The Gospel Doctrine lesson #35; Doctrine and Covenants 4:3–7; 18:10–16; 52:40;81:5–6; 138:58; 3 Nephi 18:31–32; Moroni 7:45–48
I appreciate that the stated intent of the lesson is to assert that the “gospel of Jesus Christ is a message of rescue.” When the Martin Handcart company was stuck, the prophet did not wait an extra day for the Sabbath to pass but immediately called on the Saints to organize a rescue mission. What I have learned from this story are three things:
1- Our faith is a faith of action.
Recently I was road tripping across the USA and found myself in Kearney, Nebraska on a Sunday. While we had been pulling long hard days with sick kids, I wanted to attend church but it took some oomph to make it. (This is NOT comparing myself to the efforts of the pioneers who did not have AC, vending machine rest stops, and a cooler of snacks.) The woman who spoke in the Sacrament Meeting was an amazing reward for my effort. She spoke about the youth going on trek and learning that faith is not a noun but a verb. We don’t need to have faith we need to LIVE faith. I love that. Beliefs are all well and good but we have to LIVE what we believe. A bishop in a Washington DC ward once called a special meeting to discuss the fate of two young women in need. As he said, “This is where religion hits the road. Today we decide if we act our faith.”

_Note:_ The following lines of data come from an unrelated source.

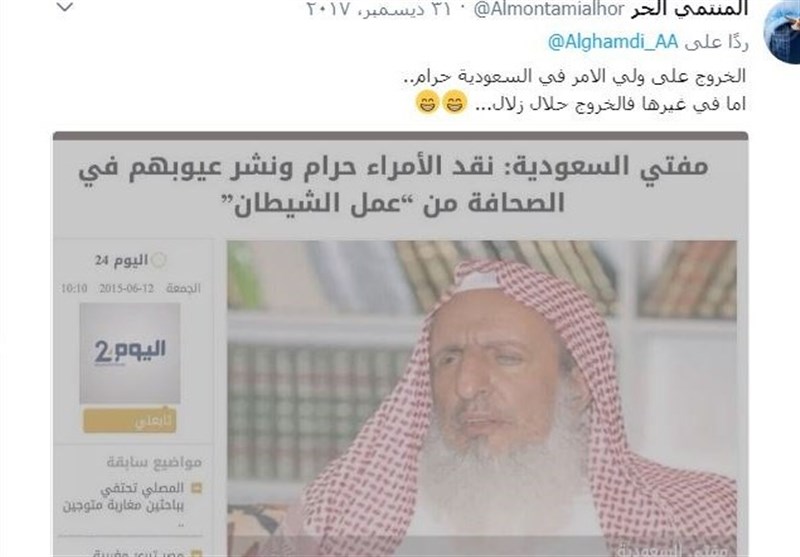Click the display name المنتمي الحر
This screenshot has width=800, height=557.
coord(690,9)
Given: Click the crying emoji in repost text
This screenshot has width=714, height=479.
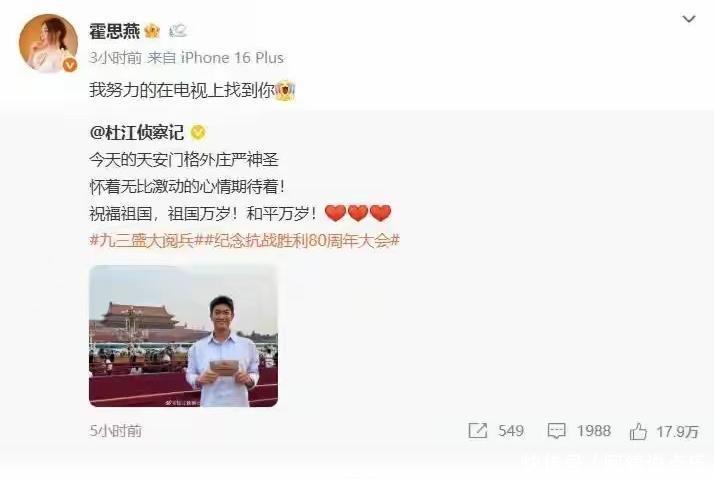Looking at the screenshot, I should pyautogui.click(x=285, y=90).
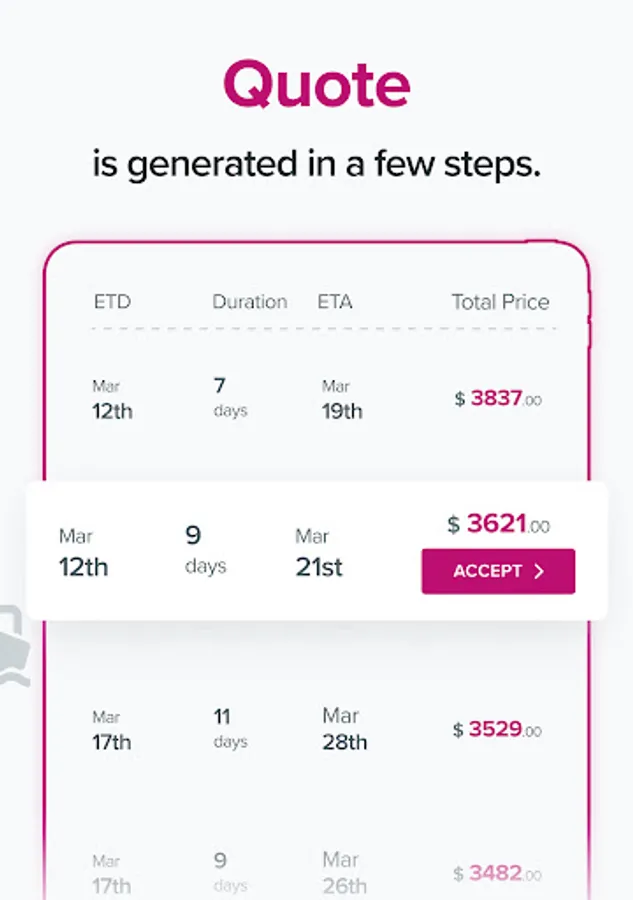633x900 pixels.
Task: Click the Total Price column header
Action: coord(500,301)
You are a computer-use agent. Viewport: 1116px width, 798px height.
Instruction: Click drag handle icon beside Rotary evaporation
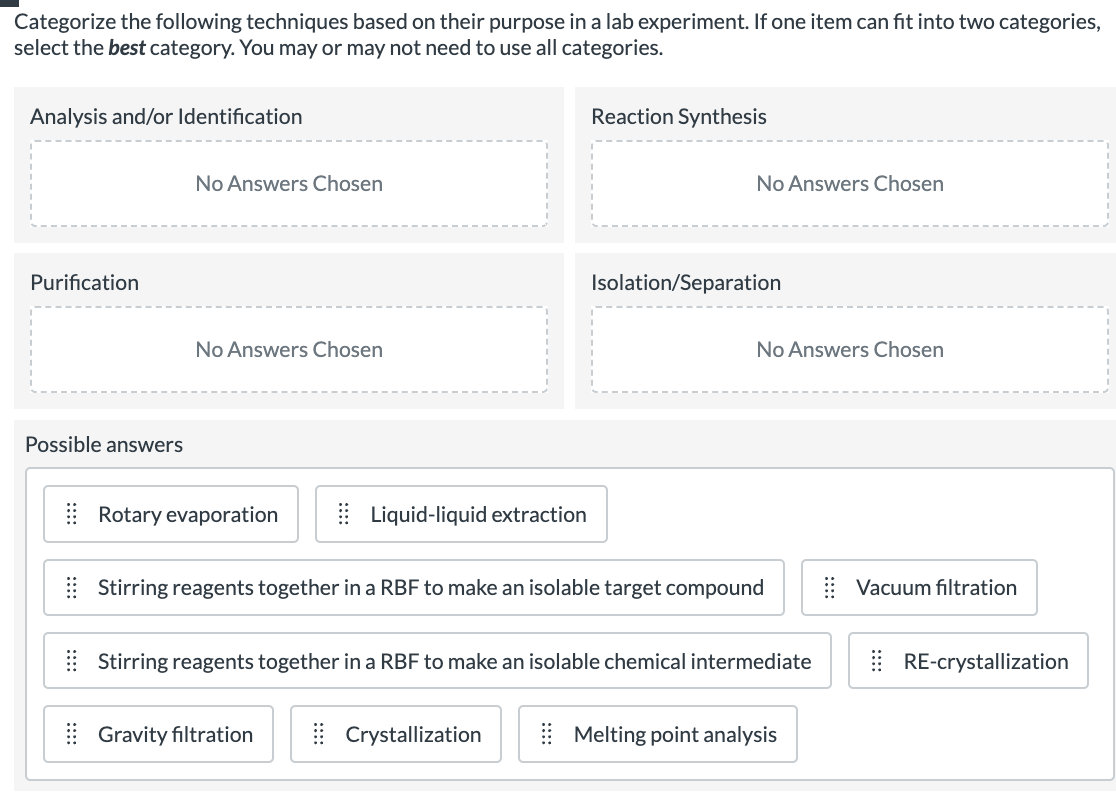(x=71, y=515)
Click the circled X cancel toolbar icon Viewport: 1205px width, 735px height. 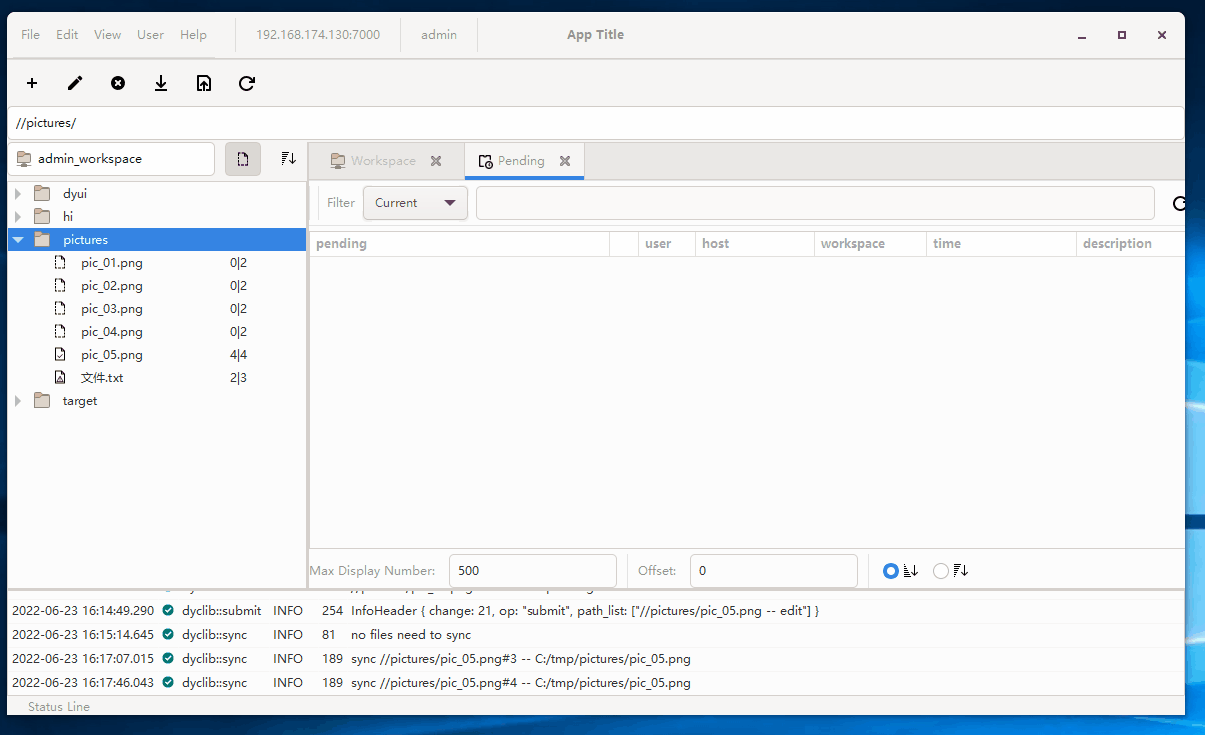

2- Action sets things in perspective.
Washington, DC was a place that potentially could have a very divisive ward. There were many super smart, super passionate, super political folks in our congregation. But the truth was, there were so many people in need we had no time to fuss about our differences. And isn’t that the truth everywhere? If we look around, there are people in need everywhere. Quit fussing and start helping. (I say this sternly as I am mostly talking to myself.) And I think the truth of service is that when we forget ourselves and live in service, then many others things seemingly just smooth out with this perspective change. And we ALL need the reminder! (President Hinckley tells the story of his father telling him, “Forget yourself and go to work.”— and he was the prophet!) So, next time I am bemoaning the rubs of my life, someone remind me.
3- Perspective leaves no room for judging.
When we have the perspective that we all have woes and we all could use kindness, there is no room left for judging. When hearing of the Martin Handcart company saints stranded along the trail, the SLC saints could have judged them harshly. Why didn’t they plan better? Why did they leave late? What did they blahblahblah? Truth is, we all get stuck at some point over some thing. What we need most at that moment is kindness. As a person who stands in need of saving from Christ (i.e. all if us), let us not judge those who need saving… in all forms.
There are people all over the world right now who need us. Who need real, temporal items like clothes and food. There are people who need a smile. There are people who need to be welcomed. Quite simply, we are all in need and all beggars before Christ. Our mission in life, as followers of the Lord Jesus Christ,” said President Gordon B. Hinckley, “must be a mission of saving.”